■ Exercise inputs:
☆ ☆ ☆ ☆ ☆

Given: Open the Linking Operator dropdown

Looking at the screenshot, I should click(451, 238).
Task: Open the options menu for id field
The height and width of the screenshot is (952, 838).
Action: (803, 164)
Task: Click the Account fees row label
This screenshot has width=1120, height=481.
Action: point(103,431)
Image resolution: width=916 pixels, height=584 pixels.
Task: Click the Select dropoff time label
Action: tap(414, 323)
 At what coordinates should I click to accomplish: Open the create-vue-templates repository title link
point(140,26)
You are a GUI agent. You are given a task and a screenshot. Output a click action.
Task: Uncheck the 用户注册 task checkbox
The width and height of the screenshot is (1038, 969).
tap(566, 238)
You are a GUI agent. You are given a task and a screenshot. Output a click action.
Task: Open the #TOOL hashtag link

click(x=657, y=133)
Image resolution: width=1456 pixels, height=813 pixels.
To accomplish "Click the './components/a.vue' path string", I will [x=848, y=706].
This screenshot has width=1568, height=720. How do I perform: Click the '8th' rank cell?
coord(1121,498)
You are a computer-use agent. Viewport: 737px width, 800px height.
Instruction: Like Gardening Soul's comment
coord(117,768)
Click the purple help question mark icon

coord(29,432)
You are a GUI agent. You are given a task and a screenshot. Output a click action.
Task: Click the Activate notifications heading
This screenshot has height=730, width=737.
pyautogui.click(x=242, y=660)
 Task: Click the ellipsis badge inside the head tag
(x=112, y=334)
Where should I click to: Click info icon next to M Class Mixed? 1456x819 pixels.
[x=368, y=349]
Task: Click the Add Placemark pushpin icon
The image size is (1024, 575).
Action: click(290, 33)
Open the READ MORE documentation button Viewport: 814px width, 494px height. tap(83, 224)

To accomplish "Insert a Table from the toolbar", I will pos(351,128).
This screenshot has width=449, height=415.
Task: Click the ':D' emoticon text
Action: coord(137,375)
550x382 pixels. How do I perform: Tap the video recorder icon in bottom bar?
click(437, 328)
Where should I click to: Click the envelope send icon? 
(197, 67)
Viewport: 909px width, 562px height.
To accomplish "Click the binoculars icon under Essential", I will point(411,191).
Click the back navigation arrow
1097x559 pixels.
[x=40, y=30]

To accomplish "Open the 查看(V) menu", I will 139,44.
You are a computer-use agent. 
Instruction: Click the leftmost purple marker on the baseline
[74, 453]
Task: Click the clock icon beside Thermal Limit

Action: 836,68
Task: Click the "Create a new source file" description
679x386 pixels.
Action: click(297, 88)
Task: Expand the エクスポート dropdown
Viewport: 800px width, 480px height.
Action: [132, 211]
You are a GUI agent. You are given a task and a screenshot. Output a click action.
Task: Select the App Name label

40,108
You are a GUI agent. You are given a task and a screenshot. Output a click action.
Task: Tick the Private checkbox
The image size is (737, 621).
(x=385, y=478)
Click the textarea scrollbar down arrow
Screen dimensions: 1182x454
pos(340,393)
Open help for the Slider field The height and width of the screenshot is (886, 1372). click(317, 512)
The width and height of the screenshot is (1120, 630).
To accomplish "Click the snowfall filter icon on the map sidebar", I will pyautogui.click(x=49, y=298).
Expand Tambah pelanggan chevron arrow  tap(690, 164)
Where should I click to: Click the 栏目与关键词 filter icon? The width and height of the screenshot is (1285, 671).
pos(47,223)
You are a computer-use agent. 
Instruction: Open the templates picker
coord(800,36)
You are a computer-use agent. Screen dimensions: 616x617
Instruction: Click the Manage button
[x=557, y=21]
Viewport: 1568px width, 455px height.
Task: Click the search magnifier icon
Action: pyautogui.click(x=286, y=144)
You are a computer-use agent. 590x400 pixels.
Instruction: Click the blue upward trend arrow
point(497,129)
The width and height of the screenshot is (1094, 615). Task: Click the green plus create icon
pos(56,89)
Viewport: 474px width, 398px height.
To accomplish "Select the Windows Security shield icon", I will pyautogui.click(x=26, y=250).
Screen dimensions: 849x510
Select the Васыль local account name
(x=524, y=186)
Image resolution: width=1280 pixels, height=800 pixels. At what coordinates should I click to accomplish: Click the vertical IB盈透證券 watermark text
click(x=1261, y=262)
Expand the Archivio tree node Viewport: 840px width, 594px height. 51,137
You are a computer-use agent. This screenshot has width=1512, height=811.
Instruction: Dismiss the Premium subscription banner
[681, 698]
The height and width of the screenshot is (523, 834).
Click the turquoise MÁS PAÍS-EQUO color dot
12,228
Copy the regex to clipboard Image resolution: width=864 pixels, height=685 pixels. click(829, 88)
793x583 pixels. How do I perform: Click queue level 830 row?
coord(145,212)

☆ ☆ ☆ ☆ ☆

■ Problem details:
From the first line to the last, please write out the entries exactly.

■ Task solution:
Given: Open the Linking Operator dropdown

Looking at the screenshot, I should click(451, 238).
Task: Open the options menu for id field
The height and width of the screenshot is (952, 838).
Action: (803, 164)
Task: Click the Account fees row label
This screenshot has width=1120, height=481.
Action: point(103,431)
Image resolution: width=916 pixels, height=584 pixels.
Task: Click the Select dropoff time label
Action: tap(414, 323)
 At what coordinates should I click to accomplish: Open the create-vue-templates repository title link
point(140,26)
You are a GUI agent. You are given a task and a screenshot. Output a click action.
Task: Uncheck the 用户注册 task checkbox
The width and height of the screenshot is (1038, 969).
tap(566, 238)
You are a GUI agent. You are given a task and a screenshot. Output a click action.
Task: Open the #TOOL hashtag link

click(x=657, y=133)
Image resolution: width=1456 pixels, height=813 pixels.
To accomplish "Click the './components/a.vue' path string", I will [x=848, y=706].
This screenshot has width=1568, height=720. How do I perform: Click the '8th' rank cell?
coord(1121,498)
You are a computer-use agent. Viewport: 737px width, 800px height.
Instruction: Like Gardening Soul's comment
coord(117,768)
Click the purple help question mark icon

coord(29,432)
You are a GUI agent. You are given a task and a screenshot. Output a click action.
Task: Click the Activate notifications heading
This screenshot has height=730, width=737.
pyautogui.click(x=242, y=660)
 Task: Click the ellipsis badge inside the head tag
(x=112, y=334)
Where should I click to: Click info icon next to M Class Mixed? 1456x819 pixels.
[x=368, y=349]
Task: Click the Add Placemark pushpin icon
The image size is (1024, 575).
Action: click(290, 33)
Open the READ MORE documentation button Viewport: 814px width, 494px height. tap(83, 224)

To accomplish "Insert a Table from the toolbar", I will pos(351,128).
This screenshot has width=449, height=415.
Task: Click the ':D' emoticon text
Action: coord(137,375)
550x382 pixels. How do I perform: Tap the video recorder icon in bottom bar?
click(437, 328)
Where should I click to: Click the envelope send icon? 
(197, 67)
Viewport: 909px width, 562px height.
To accomplish "Click the binoculars icon under Essential", I will point(411,191).
Click the back navigation arrow
1097x559 pixels.
[x=40, y=30]

To accomplish "Open the 查看(V) menu", I will 139,44.
You are a computer-use agent. 
Instruction: Click the leftmost purple marker on the baseline
[74, 453]
Task: Click the clock icon beside Thermal Limit

Action: 836,68
Task: Click the "Create a new source file" description
679x386 pixels.
Action: click(297, 88)
Task: Expand the エクスポート dropdown
Viewport: 800px width, 480px height.
Action: [132, 211]
You are a GUI agent. You are given a task and a screenshot. Output a click action.
Task: Select the App Name label

40,108
You are a GUI agent. You are given a task and a screenshot. Output a click action.
Task: Tick the Private checkbox
The image size is (737, 621).
(x=385, y=478)
Click the textarea scrollbar down arrow
Screen dimensions: 1182x454
pos(340,393)
Open help for the Slider field The height and width of the screenshot is (886, 1372). click(317, 512)
The width and height of the screenshot is (1120, 630).
To accomplish "Click the snowfall filter icon on the map sidebar", I will pyautogui.click(x=49, y=298).
Expand Tambah pelanggan chevron arrow  tap(690, 164)
Where should I click to: Click the 栏目与关键词 filter icon? The width and height of the screenshot is (1285, 671).
pos(47,223)
You are a computer-use agent. 
Instruction: Open the templates picker
coord(800,36)
You are a computer-use agent. Screen dimensions: 616x617
Instruction: Click the Manage button
[x=557, y=21]
Viewport: 1568px width, 455px height.
Task: Click the search magnifier icon
Action: pyautogui.click(x=286, y=144)
You are a computer-use agent. 590x400 pixels.
Instruction: Click the blue upward trend arrow
point(497,129)
The width and height of the screenshot is (1094, 615). Task: Click the green plus create icon
pos(56,89)
Viewport: 474px width, 398px height.
To accomplish "Select the Windows Security shield icon", I will pyautogui.click(x=26, y=250).
Screen dimensions: 849x510
Select the Васыль local account name
(x=524, y=186)
Image resolution: width=1280 pixels, height=800 pixels. At what coordinates should I click to accomplish: Click the vertical IB盈透證券 watermark text
click(x=1261, y=262)
Expand the Archivio tree node Viewport: 840px width, 594px height. 51,137
You are a computer-use agent. This screenshot has width=1512, height=811.
Instruction: Dismiss the Premium subscription banner
[681, 698]
The height and width of the screenshot is (523, 834).
Click the turquoise MÁS PAÍS-EQUO color dot
12,228
Copy the regex to clipboard Image resolution: width=864 pixels, height=685 pixels. click(829, 88)
793x583 pixels. How do I perform: Click queue level 830 row?
coord(145,212)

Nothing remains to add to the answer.